Re: Add LSN <-> time conversion functionality

From: Melanie Plageman <melanieplageman(at)gmail(dot)com>
To: Tomas Vondra <tomas(at)vondra(dot)me>
Cc: Robert Haas <robertmhaas(at)gmail(dot)com>, "Andrey M(dot) Borodin" <x4mmm(at)yandex-team(dot)ru>, Daniel Gustafsson <daniel(at)yesql(dot)se>, PostgreSQL Hackers <pgsql-hackers(at)postgresql(dot)org>, Andres Freund <andres(at)anarazel(dot)de>, Bharath Rupireddy <bharath(dot)rupireddyforpostgres(at)gmail(dot)com>, Ilya Kosmodemiansky <hydrobiont(at)gmail(dot)com>, Tomas Vondra <tv(at)fuzzy(dot)cz>
Subject: Re: Add LSN <-> time conversion functionality
Date: 2024-08-09 01:02:15
Message-ID: CAAKRu_YM0vLFxFL4EkBGoUvWqOroR7ja=k5A+fB=FZQCb-DvMg@mail.gmail.com
Views: Raw Message | Whole Thread | Download mbox | Resend email
Thread:
Lists: pgsql-hackers

On Thu, Aug 8, 2024 at 2:34 PM Tomas Vondra <tomas(at)vondra(dot)me> wrote:
>
> On 8/7/24 21:39, Melanie Plageman wrote:
> > On Wed, Aug 7, 2024 at 1:06 PM Robert Haas <robertmhaas(at)gmail(dot)com> wrote:
> >>
> >> As I mentioned to you off-list, I feel like this needs some sort of
> >> recency bias.

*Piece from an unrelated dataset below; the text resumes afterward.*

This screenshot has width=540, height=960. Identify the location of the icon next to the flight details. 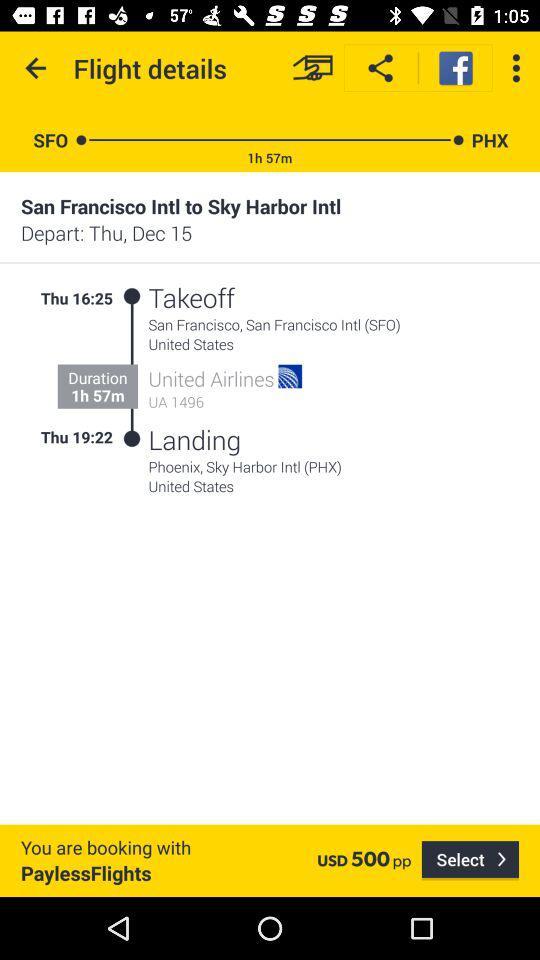
(36, 68).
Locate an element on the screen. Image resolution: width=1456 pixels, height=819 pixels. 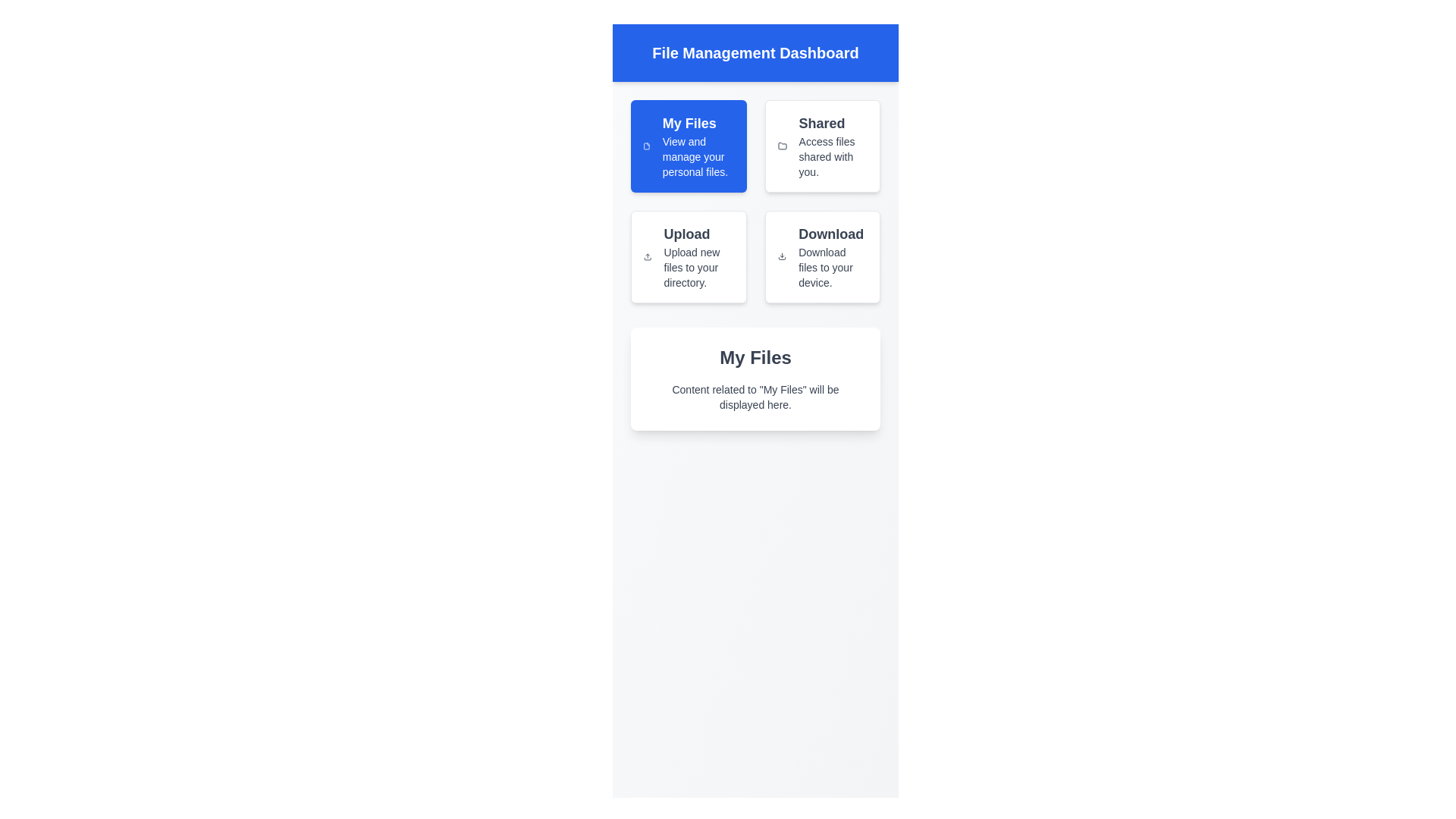
text label displaying the message 'Download files to your device.' located beneath the title 'Download' in the fourth card of the grid layout is located at coordinates (832, 267).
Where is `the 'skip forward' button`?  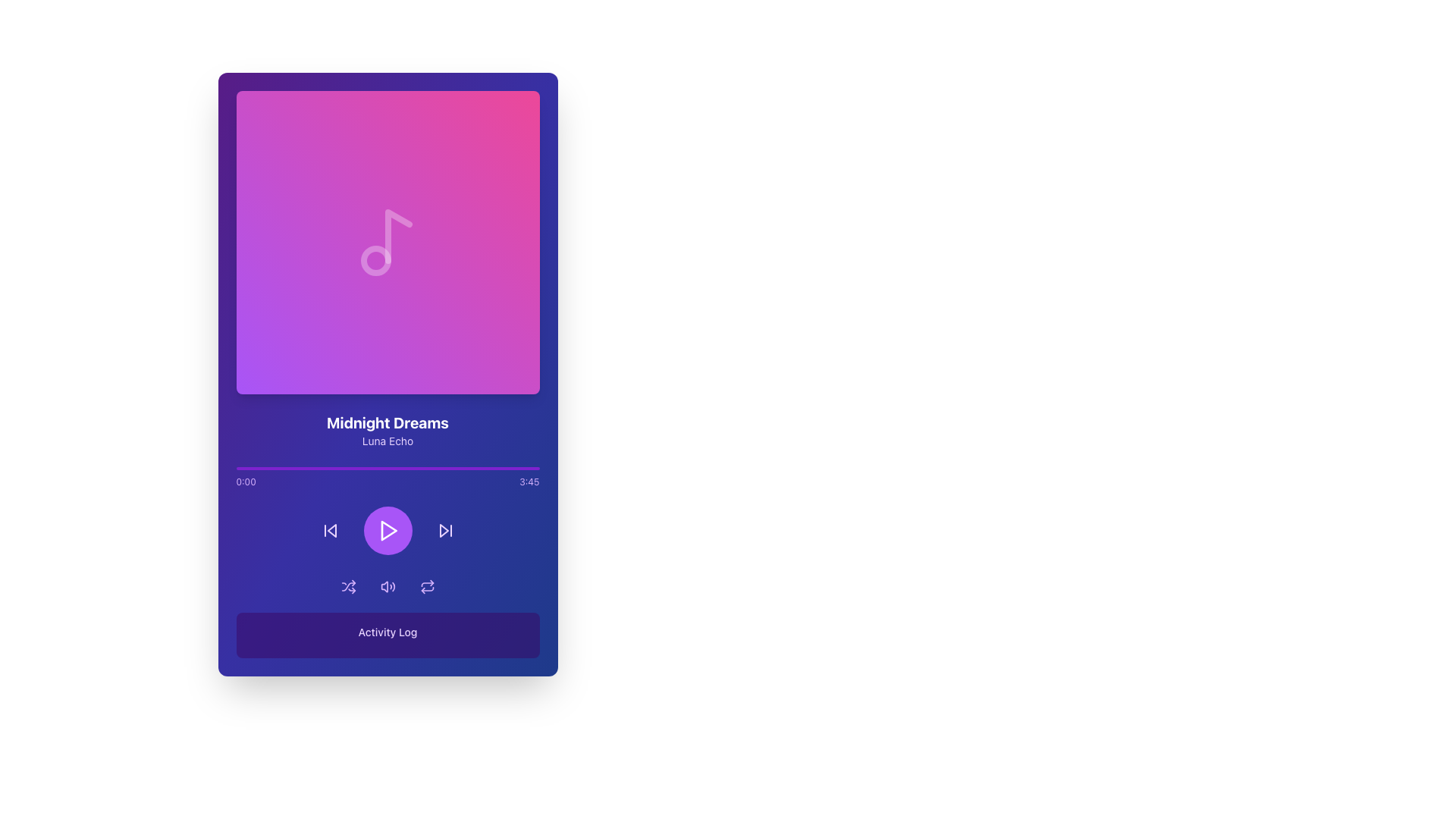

Certainly vacuum, and really almost any conceivable user
> >> of this facility, is going to care more about accurate answers for new
> >> data than for old data. If there's no recency bias, then I think that
> >> eventually answers for more recent LSNs will start to become less
> >> accurate, since they've got to share the data structure with more and
> >> more time from long ago. I don't think you've done anything about this
> >> in this version of the patch, but I might be wrong.
> >
> > That makes sense. This version of the patch set doesn't have a recency
> > bias implementation. I plan to work on it but will need to do the
> > testing like you mentioned.
> >
>
> I agree that it's likely we probably want more accurate results for
> recent data, so some recency bias makes sense - for example for the
> eager vacuuming that's definitely true.
>
> But this was initially presented as a somewhat universal LSN/timestamp
> mapping, and in that case it might make sense to minimize the average
> error - which I think is what lsntime_to_drop() currently does, by
> calculating the "area" etc.
>
> Maybe it'd be good to approach this from the opposite direction, say
> what "accuracy guarantees" we want to provide, and then design the
> structure / algorithm to ensure that. Otherwise we may end up with an
> infinite discussion about algorithms with unclear idea which one is the
> best choice.
>
> And I'm sure "users" of the LSN/Timestamp mapping may get confused about
> what to expect, without reasonably clear guarantees.
>
> For example, it seems to me a "good" accuracy guarantee would be:
>
> Given a LSN, the age of the returned timestamp is less than 10% off
> the actual timestamp. The timestamp precision is in seconds.
>
> This means that if LSN was written 100 seconds ago, it would be OK to
> get an answer in the 90-110 seconds range. For LSN from 1h ago, the
> acceptable range would be 3600s +/- 360s. And so on. The 10% is just
> arbitrary, maybe it should be lower - doesn't matter much.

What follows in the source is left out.